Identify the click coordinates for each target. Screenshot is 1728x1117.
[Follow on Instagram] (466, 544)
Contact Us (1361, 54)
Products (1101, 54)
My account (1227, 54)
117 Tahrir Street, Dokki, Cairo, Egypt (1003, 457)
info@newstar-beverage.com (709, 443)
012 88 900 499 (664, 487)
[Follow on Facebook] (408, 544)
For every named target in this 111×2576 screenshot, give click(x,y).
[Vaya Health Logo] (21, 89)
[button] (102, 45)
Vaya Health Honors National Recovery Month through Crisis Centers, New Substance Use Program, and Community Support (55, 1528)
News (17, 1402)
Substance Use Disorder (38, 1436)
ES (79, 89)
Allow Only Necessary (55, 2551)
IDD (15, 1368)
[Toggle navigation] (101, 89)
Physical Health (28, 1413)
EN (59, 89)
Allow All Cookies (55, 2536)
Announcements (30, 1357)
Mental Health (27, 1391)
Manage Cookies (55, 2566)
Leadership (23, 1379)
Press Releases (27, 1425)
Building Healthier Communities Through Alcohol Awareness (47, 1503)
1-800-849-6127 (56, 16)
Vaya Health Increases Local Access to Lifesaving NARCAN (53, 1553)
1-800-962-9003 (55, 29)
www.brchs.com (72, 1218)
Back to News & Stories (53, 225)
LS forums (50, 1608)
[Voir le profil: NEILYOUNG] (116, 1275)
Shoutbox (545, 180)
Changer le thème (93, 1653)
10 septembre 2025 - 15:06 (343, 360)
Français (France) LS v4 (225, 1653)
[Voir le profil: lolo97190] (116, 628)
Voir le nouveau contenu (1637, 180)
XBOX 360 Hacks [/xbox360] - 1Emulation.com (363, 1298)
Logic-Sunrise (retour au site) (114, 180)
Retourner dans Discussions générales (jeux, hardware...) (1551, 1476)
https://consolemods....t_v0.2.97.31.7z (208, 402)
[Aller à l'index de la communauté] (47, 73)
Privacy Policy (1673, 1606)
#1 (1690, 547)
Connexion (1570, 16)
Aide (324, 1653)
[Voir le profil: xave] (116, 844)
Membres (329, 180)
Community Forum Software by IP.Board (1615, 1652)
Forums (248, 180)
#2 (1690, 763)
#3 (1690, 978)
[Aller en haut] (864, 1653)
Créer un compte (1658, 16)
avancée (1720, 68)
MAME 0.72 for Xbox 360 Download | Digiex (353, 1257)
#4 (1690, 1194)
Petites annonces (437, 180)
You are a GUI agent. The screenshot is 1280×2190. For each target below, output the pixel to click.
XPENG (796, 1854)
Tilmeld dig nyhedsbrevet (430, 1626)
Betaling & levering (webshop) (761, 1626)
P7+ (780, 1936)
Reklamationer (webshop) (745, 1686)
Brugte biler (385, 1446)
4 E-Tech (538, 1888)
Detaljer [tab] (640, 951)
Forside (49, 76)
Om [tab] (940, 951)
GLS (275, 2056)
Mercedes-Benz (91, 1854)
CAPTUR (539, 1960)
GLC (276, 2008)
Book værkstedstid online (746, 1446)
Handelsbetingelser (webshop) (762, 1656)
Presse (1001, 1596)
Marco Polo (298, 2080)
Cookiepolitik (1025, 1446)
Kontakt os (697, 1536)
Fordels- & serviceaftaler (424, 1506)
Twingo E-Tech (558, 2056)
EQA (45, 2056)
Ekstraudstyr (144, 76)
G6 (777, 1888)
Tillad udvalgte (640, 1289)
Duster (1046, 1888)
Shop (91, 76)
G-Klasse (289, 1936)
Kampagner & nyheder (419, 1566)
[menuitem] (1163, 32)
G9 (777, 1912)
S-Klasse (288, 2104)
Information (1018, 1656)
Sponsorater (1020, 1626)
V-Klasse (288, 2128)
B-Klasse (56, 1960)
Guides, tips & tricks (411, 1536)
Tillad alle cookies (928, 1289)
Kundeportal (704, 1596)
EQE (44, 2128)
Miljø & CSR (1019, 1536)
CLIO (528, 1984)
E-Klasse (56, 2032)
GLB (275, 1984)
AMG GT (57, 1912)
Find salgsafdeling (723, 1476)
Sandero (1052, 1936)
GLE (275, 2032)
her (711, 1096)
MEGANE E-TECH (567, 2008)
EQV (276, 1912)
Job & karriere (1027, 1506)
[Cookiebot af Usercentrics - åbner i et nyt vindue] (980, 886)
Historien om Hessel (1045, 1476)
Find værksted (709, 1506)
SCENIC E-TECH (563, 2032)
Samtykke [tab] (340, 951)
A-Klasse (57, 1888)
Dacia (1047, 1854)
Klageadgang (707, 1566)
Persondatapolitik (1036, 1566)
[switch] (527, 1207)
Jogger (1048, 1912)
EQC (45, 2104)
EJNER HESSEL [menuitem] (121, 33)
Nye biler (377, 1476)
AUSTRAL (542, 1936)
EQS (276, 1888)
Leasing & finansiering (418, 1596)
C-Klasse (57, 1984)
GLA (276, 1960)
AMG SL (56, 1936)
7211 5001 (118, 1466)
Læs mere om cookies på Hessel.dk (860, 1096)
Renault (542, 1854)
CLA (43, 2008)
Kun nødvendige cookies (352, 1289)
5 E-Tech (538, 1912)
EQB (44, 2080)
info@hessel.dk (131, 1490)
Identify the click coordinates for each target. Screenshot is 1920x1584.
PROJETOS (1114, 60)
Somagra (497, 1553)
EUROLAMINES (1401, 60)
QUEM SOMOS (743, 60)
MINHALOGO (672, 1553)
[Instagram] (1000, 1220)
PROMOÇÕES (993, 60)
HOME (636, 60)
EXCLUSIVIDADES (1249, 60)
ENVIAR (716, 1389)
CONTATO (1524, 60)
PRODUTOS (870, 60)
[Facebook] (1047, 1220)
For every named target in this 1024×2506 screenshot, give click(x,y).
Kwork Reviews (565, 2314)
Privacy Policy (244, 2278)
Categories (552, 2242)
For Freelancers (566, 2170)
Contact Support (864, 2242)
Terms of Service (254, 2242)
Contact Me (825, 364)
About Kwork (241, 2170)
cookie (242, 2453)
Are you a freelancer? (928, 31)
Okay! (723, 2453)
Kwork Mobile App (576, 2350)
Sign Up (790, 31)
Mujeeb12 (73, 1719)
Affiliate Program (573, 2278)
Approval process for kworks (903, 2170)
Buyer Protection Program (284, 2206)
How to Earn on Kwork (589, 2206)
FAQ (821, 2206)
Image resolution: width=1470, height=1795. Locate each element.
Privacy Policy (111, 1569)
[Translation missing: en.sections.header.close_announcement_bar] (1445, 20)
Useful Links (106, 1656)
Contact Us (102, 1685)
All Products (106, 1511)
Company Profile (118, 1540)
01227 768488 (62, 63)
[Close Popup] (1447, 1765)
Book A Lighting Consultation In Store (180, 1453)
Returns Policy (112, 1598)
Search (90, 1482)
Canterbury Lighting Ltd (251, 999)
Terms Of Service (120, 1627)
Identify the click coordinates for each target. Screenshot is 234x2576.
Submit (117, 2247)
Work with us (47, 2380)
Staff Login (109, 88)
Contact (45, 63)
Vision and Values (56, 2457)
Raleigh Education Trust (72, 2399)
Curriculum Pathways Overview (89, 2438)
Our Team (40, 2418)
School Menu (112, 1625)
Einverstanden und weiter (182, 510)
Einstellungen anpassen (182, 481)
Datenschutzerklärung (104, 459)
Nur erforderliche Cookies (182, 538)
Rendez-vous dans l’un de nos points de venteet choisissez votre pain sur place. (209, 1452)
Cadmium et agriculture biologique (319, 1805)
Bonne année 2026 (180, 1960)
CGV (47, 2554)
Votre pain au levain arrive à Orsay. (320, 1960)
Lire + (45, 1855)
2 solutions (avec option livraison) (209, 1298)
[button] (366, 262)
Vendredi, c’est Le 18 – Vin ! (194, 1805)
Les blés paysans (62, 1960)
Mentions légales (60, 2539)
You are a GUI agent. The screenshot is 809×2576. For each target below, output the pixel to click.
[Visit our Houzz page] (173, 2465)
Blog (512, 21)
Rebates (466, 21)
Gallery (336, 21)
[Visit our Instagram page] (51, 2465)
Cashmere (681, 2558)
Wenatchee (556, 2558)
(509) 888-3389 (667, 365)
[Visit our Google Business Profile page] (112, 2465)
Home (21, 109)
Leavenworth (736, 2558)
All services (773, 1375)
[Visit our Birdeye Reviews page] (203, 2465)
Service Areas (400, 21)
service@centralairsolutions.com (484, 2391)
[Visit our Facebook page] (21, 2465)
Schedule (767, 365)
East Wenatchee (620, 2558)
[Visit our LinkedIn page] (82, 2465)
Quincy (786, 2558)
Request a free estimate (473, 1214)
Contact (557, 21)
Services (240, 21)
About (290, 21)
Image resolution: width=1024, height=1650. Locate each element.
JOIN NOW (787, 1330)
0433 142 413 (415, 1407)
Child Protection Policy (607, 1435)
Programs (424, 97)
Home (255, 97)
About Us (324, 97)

Exercise requirements:
Starting at the line that contains "Mentions légales (60, 2539)", copy each line through the last line of the listing, and copy nothing else.

Exercise result:
Mentions légales (60, 2539)
You are a GUI agent. The screenshot is 809×2576. For each target below, output the pixel to click.
[Visit our Houzz page] (173, 2465)
Blog (512, 21)
Rebates (466, 21)
Gallery (336, 21)
[Visit our Instagram page] (51, 2465)
Cashmere (681, 2558)
Wenatchee (556, 2558)
(509) 888-3389 (667, 365)
[Visit our Google Business Profile page] (112, 2465)
Home (21, 109)
Leavenworth (736, 2558)
All services (773, 1375)
[Visit our Birdeye Reviews page] (203, 2465)
Service Areas (400, 21)
service@centralairsolutions.com (484, 2391)
[Visit our Facebook page] (21, 2465)
Schedule (767, 365)
East Wenatchee (620, 2558)
[Visit our LinkedIn page] (82, 2465)
Quincy (786, 2558)
Request a free estimate (473, 1214)
Contact (557, 21)
Services (240, 21)
About (290, 21)
Image resolution: width=1024, height=1650. Locate each element.
JOIN NOW (787, 1330)
0433 142 413 (415, 1407)
Child Protection Policy (607, 1435)
Programs (424, 97)
Home (255, 97)
About Us (324, 97)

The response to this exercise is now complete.